Little did we know then that forty-some years later the period of time we were so unsettled by would come to resemble a lost golden era, the point in US history when incomes and outcomes were closer to being equitable than before or since, a period of great reforms and transformations, a period of relative reason, one where the courts sided with an expansion of freedom, and after Vietnam one of relative peace and prosperity. But to be fair to ourselves, it now appears as though the tide had already turned — I now make the “peak oil” year of 1969 to have been pivotal, but the 1970s saw the emergence of an ever more aggressive financial class and the always corruptible American political system soon succumbed.

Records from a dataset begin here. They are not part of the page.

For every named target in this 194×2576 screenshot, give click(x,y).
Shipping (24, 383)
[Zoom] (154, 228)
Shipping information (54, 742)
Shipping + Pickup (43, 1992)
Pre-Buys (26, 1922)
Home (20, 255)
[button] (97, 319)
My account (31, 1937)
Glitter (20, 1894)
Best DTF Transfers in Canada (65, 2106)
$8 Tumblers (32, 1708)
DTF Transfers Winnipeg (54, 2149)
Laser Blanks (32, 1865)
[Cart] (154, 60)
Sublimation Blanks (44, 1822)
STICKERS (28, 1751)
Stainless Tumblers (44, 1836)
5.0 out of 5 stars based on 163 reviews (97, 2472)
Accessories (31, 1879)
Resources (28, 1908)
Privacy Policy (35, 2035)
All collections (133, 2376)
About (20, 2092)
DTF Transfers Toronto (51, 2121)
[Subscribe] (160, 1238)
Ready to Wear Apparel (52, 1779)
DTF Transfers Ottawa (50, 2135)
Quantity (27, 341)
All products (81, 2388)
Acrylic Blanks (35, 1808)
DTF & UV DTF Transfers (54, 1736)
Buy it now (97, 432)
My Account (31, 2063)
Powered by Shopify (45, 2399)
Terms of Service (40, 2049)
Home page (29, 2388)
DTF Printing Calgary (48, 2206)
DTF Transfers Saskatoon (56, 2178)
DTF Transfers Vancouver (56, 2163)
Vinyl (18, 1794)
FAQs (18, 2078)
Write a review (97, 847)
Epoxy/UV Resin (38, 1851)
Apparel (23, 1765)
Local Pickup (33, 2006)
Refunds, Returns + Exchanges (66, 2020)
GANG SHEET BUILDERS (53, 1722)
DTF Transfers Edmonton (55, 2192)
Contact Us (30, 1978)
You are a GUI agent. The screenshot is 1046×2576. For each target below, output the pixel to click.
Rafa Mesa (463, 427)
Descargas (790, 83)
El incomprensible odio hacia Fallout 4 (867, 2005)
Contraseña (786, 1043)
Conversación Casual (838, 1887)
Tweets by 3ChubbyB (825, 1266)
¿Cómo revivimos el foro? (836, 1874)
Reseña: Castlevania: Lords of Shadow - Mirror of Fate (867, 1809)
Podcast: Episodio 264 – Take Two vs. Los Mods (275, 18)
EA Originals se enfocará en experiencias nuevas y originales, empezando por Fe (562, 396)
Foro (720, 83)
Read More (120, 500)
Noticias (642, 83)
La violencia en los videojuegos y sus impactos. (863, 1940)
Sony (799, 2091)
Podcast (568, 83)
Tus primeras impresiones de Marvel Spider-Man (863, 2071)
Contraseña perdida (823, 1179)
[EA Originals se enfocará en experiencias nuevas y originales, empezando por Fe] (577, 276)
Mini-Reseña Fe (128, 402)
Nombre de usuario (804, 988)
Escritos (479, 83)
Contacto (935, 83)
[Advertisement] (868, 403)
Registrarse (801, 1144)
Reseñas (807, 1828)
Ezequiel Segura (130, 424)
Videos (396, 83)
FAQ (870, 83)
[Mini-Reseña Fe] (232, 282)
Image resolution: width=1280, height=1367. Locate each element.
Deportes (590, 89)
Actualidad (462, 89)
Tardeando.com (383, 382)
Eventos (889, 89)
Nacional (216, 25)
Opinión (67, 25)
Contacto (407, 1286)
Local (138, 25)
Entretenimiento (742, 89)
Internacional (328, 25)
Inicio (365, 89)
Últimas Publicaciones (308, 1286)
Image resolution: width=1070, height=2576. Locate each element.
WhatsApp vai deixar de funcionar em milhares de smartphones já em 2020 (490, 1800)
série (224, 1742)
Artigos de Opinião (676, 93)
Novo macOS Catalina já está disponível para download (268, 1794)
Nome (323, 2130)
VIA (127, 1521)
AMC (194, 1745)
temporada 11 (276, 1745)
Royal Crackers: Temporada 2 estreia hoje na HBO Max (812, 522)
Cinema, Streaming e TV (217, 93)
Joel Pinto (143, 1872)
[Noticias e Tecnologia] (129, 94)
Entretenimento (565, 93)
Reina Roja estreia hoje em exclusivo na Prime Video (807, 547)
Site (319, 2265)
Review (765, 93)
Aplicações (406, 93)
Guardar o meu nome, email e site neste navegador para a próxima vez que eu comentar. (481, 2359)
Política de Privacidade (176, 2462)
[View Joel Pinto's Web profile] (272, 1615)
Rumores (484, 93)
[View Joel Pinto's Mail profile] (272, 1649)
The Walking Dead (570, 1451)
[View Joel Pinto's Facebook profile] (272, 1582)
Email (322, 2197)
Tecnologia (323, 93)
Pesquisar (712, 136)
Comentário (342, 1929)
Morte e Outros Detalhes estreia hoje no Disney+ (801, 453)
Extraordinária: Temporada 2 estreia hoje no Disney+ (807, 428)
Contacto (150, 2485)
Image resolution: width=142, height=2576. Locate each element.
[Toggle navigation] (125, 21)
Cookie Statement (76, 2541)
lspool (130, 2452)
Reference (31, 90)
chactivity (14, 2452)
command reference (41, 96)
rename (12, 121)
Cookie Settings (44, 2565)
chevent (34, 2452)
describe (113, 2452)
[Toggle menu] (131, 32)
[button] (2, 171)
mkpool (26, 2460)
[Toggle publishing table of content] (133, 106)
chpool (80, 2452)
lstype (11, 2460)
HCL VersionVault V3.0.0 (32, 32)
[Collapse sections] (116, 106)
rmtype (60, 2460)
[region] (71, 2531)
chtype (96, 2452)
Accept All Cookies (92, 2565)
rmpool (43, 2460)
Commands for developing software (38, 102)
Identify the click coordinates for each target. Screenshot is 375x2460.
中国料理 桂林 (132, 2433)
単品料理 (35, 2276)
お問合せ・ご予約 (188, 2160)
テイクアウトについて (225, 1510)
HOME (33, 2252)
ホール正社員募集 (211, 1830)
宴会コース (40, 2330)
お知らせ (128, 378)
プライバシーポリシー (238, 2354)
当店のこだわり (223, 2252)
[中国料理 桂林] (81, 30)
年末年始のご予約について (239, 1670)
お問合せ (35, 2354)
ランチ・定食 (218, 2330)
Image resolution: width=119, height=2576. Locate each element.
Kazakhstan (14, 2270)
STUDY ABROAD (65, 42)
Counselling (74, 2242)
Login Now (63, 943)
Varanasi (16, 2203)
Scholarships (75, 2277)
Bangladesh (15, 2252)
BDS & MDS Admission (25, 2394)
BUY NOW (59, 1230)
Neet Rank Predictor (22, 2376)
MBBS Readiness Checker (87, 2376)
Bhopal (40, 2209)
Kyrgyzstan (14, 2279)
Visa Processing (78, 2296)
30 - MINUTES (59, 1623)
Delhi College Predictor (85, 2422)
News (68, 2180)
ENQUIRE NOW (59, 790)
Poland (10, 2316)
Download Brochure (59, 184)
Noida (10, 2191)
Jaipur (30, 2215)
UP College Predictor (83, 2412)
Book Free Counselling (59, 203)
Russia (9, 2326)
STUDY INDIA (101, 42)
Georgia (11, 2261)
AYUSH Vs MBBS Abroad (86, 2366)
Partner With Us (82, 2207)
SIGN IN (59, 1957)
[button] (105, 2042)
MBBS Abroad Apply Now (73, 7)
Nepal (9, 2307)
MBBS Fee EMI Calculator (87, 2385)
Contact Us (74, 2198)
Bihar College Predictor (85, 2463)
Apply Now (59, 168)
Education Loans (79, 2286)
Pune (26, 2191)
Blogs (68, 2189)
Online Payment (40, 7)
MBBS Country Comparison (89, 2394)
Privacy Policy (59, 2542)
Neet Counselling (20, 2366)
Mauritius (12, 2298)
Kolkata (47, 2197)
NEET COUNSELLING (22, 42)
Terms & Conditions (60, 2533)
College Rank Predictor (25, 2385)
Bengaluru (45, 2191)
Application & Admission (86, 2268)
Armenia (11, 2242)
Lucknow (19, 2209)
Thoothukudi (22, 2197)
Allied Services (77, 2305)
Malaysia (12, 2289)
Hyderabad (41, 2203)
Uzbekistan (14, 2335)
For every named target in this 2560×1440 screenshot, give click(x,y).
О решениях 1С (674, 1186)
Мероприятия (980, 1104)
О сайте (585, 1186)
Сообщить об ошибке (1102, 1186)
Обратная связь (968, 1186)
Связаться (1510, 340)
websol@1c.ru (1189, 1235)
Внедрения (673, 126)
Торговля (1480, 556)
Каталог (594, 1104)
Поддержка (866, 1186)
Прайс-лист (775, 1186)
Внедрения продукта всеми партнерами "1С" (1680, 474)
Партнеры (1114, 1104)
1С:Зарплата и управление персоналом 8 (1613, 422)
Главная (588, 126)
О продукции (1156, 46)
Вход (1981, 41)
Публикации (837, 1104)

After a couple years, we moved on: one toward a sociology Ph.D., one wound up teaching remedial high school, one emerged as a slumlord in St. Louis. I became an amateur rock critic and a professional software engineer, only to find post-2001 events push me back into writing more about politics again. Sensing that my website had become torn between those interested in music and those preoccupied with politics, I thought it would be a good idea to sort my interests out into two relatively specialized websites, and I named each for an early effort at publishing: Terminal Zone for music, Notes on Everyday Life for more political interests — admittedly, a division we wouldn’t have embraced in the early 1970s, when Notes had much to say about music. Still, those sites floundered, with earlier iterations wiped out by a server failure. The first drafts of both were mostly cloned from my blog. I don’t really have a plan at the moment: just two domain names, a dedicated server, and some software to learn.
Certainly one way I might like this to develop would be if some young nerdy types were to pick up on the original ideas we were tuned into and apply them anew. Given how far America has backslid, much of what we thought all but too obvious forty years ago needs to be relearned today.